STATED TASK: Format the items from the line containing "Изменение языка интернет-магазина" through the line containing "hrmony.de (232, 2101)", both included, as a JSON list of strings with one string per line and blank lines omitted. Use no other items.

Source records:
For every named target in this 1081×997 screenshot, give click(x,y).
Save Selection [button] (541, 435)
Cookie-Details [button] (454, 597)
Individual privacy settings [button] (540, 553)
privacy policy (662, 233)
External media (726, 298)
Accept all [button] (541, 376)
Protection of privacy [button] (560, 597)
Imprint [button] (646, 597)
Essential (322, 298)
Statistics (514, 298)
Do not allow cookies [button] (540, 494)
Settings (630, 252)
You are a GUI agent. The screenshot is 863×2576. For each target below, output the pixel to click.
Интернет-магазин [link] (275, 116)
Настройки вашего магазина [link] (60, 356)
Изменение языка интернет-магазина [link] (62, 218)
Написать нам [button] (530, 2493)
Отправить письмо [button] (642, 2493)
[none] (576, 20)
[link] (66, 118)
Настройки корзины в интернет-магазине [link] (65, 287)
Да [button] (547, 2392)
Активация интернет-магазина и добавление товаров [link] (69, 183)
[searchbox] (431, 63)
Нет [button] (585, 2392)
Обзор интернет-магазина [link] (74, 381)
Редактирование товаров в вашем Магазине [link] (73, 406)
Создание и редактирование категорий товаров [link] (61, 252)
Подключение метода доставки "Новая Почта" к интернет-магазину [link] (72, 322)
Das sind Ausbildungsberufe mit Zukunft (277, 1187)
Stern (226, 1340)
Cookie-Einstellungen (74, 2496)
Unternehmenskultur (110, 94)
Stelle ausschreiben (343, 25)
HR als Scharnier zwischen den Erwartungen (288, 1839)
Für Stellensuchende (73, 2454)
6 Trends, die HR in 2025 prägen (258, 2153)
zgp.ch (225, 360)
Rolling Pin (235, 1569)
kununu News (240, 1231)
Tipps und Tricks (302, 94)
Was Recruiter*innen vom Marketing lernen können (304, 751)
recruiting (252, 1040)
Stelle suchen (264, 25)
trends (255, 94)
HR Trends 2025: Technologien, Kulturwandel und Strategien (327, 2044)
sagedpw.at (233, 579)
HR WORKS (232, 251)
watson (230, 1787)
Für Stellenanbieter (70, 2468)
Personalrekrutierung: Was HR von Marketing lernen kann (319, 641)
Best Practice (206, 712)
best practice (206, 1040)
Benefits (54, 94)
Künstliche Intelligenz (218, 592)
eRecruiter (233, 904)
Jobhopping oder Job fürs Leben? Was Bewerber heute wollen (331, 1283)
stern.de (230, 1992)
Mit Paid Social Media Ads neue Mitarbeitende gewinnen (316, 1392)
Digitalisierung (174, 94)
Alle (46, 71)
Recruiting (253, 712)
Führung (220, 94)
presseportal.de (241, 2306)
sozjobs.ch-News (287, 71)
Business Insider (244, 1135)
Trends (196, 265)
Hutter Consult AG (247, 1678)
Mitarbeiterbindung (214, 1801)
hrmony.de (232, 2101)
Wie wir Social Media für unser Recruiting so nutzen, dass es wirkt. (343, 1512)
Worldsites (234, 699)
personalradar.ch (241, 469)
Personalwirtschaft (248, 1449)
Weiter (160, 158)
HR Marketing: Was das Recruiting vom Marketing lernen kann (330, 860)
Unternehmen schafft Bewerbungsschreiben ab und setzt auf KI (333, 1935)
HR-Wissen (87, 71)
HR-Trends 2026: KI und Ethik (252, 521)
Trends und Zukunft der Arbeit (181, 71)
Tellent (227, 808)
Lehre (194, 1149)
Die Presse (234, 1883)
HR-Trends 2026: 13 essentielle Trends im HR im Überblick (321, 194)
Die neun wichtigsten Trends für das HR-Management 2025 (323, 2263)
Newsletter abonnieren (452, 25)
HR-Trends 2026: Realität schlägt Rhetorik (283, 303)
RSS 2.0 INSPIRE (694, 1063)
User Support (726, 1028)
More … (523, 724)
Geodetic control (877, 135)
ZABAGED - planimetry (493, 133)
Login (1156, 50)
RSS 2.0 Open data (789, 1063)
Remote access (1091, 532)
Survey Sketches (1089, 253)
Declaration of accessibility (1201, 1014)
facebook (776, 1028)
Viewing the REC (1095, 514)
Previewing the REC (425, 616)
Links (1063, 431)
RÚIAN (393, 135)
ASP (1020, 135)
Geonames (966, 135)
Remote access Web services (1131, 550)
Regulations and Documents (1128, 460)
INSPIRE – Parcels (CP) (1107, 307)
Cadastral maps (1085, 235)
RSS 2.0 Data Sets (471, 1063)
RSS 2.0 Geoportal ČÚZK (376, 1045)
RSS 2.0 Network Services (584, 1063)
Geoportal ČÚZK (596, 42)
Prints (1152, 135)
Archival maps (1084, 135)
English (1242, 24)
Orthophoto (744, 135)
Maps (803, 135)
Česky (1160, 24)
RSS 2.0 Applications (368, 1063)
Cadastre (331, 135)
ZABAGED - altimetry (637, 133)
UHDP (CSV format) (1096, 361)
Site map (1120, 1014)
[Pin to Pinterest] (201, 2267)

PROBLEM SOLUTION:
[
  "Изменение языка интернет-магазина [link] (62, 218)",
  "Написать нам [button] (530, 2493)",
  "Отправить письмо [button] (642, 2493)",
  "[none] (576, 20)",
  "[link] (66, 118)",
  "Настройки корзины в интернет-магазине [link] (65, 287)",
  "Да [button] (547, 2392)",
  "Активация интернет-магазина и добавление товаров [link] (69, 183)",
  "[searchbox] (431, 63)",
  "Нет [button] (585, 2392)",
  "Обзор интернет-магазина [link] (74, 381)",
  "Редактирование товаров в вашем Магазине [link] (73, 406)",
  "Создание и редактирование категорий товаров [link] (61, 252)",
  "Подключение метода доставки \"Новая Почта\" к интернет-магазину [link] (72, 322)",
  "Das sind Ausbildungsberufe mit Zukunft (277, 1187)",
  "Stern (226, 1340)",
  "Cookie-Einstellungen (74, 2496)",
  "Unternehmenskultur (110, 94)",
  "Stelle ausschreiben (343, 25)",
  "HR als Scharnier zwischen den Erwartungen (288, 1839)",
  "Für Stellensuchende (73, 2454)",
  "6 Trends, die HR in 2025 prägen (258, 2153)",
  "zgp.ch (225, 360)",
  "Rolling Pin (235, 1569)",
  "kununu News (240, 1231)",
  "Tipps und Tricks (302, 94)",
  "Was Recruiter*innen vom Marketing lernen können (304, 751)",
  "recruiting (252, 1040)",
  "Stelle suchen (264, 25)",
  "trends (255, 94)",
  "HR Trends 2025: Technologien, Kulturwandel und Strategien (327, 2044)",
  "sagedpw.at (233, 579)",
  "HR WORKS (232, 251)",
  "watson (230, 1787)",
  "Für Stellenanbieter (70, 2468)",
  "Personalrekrutierung: Was HR von Marketing lernen kann (319, 641)",
  "Best Practice (206, 712)",
  "best practice (206, 1040)",
  "Benefits (54, 94)",
  "Künstliche Intelligenz (218, 592)",
  "eRecruiter (233, 904)",
  "Jobhopping oder Job fürs Leben? Was Bewerber heute wollen (331, 1283)",
  "stern.de (230, 1992)",
  "Mit Paid Social Media Ads neue Mitarbeitende gewinnen (316, 1392)",
  "Digitalisierung (174, 94)",
  "Alle (46, 71)",
  "Recruiting (253, 712)",
  "Führung (220, 94)",
  "presseportal.de (241, 2306)",
  "sozjobs.ch-News (287, 71)",
  "Business Insider (244, 1135)",
  "Trends (196, 265)",
  "Hutter Consult AG (247, 1678)",
  "Mitarbeiterbindung (214, 1801)",
  "hrmony.de (232, 2101)"
]